Heterogeneous K-core percolation on hypergraphs.

In complex systems, there are pairwise and multiple interactions among elements, which can be described as hypergraphs. K-core percolation is widely utilized in the investigation of the robustness of systems subject to random or targeted attacks. However, the robustness of nodes usually correlates with their characteristics, such as degree, and exhibits heterogeneity while lacking a theoretical study on the K-core percolation on a hypergraph. To this end, we constructed a hyperedge K-core percolation model that introduces heterogeneity parameters to divide the active hyperedges into two parts, where hyperedges are inactive unless they have a certain number of active nodes. In the stage of pruning process, when the number of active nodes contained in a hyperedge is less than its set value, it will be pruned, which will result in the deletion of other hyperedges and ultimately trigger cascading failures. We studied the magnitude of the giant connected component and the percolation threshold of the model by mapping a random hypergraph to a factor graph.

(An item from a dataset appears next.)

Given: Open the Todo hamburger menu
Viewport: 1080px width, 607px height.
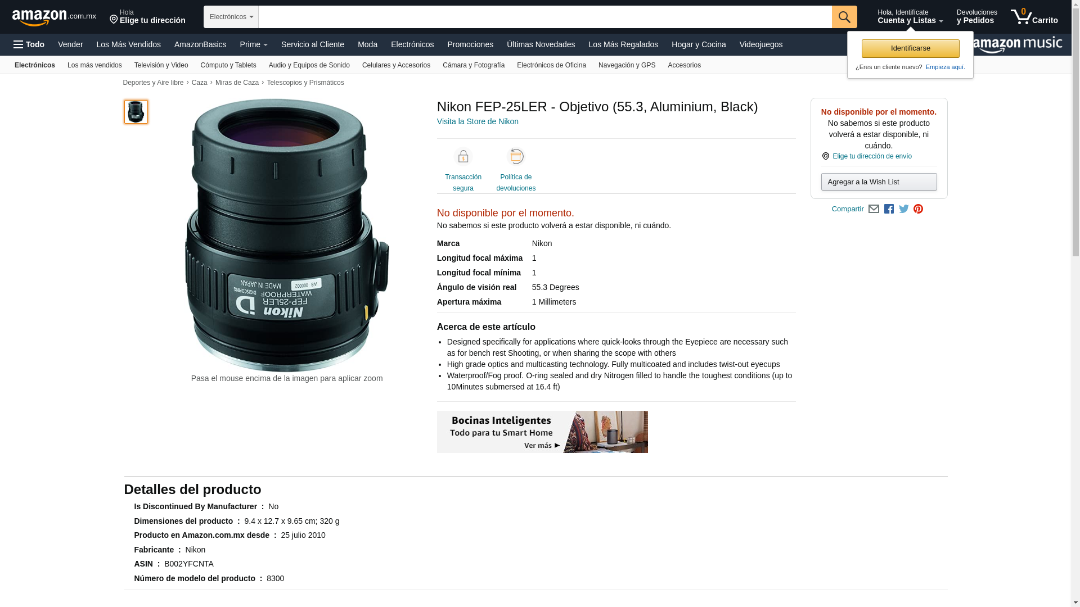Looking at the screenshot, I should click(29, 44).
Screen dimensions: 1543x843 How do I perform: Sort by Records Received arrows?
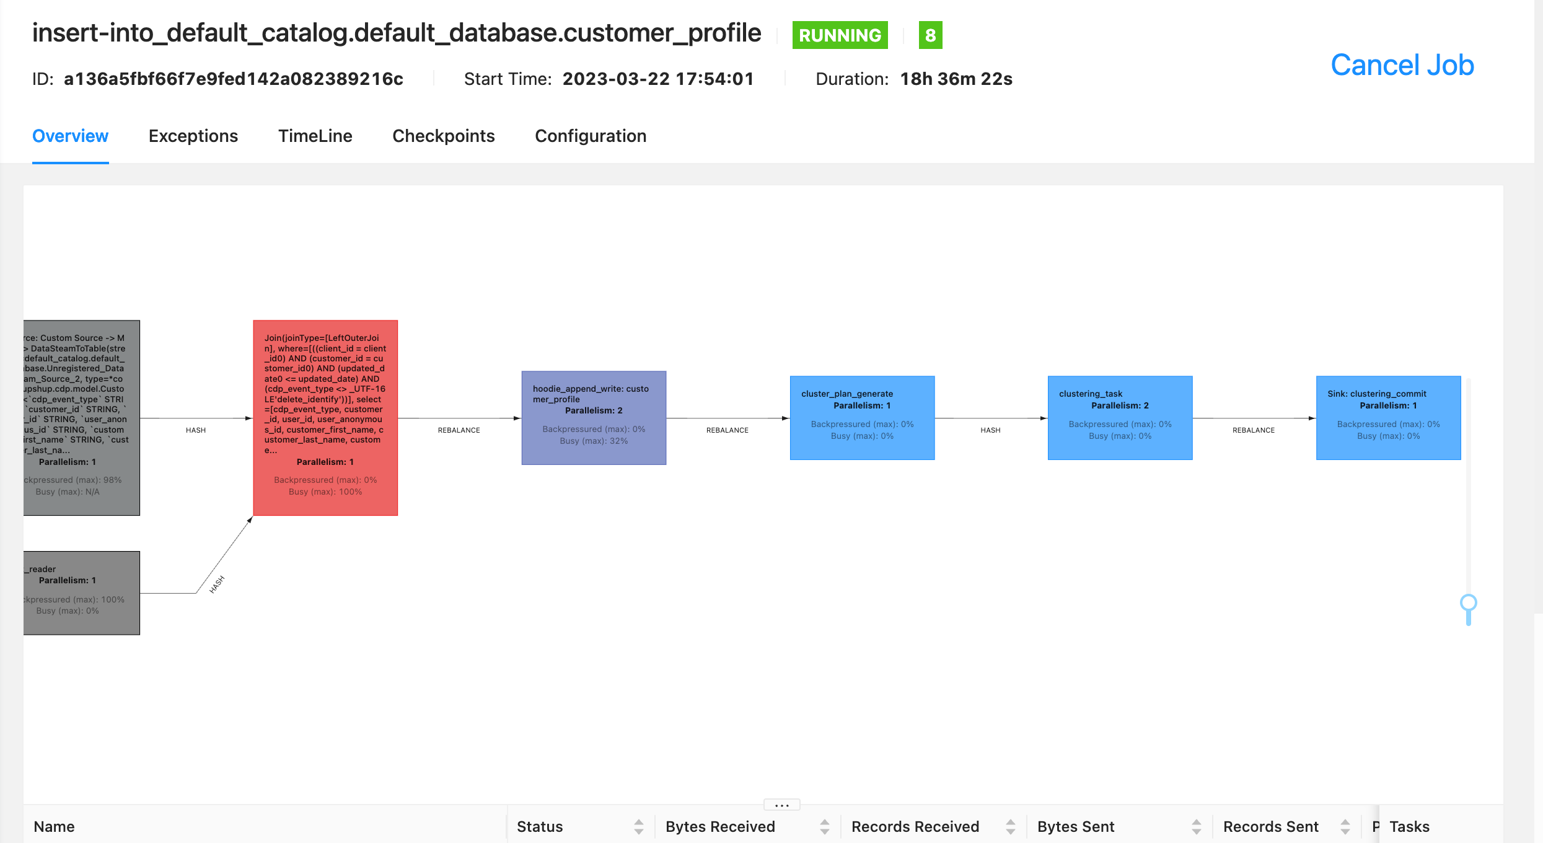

Subsequently, we conducted a large number of simulation experiments, and the theoretical values matched well with the simulated values. The heterogeneity parameters of the proposed model have a significant impact on the magnitude of the giant connected component and the type of phase transition in the network. We found that decreasing the value of heterogeneity parameters renders the network more fragile, while increasing the value of heterogeneity parameters makes it more resilient under random attacks. Meanwhile, as the heterogeneity parameter decreases to 0, it may cause a change in the nature of network phase transition, and the network shows a hybrid transition.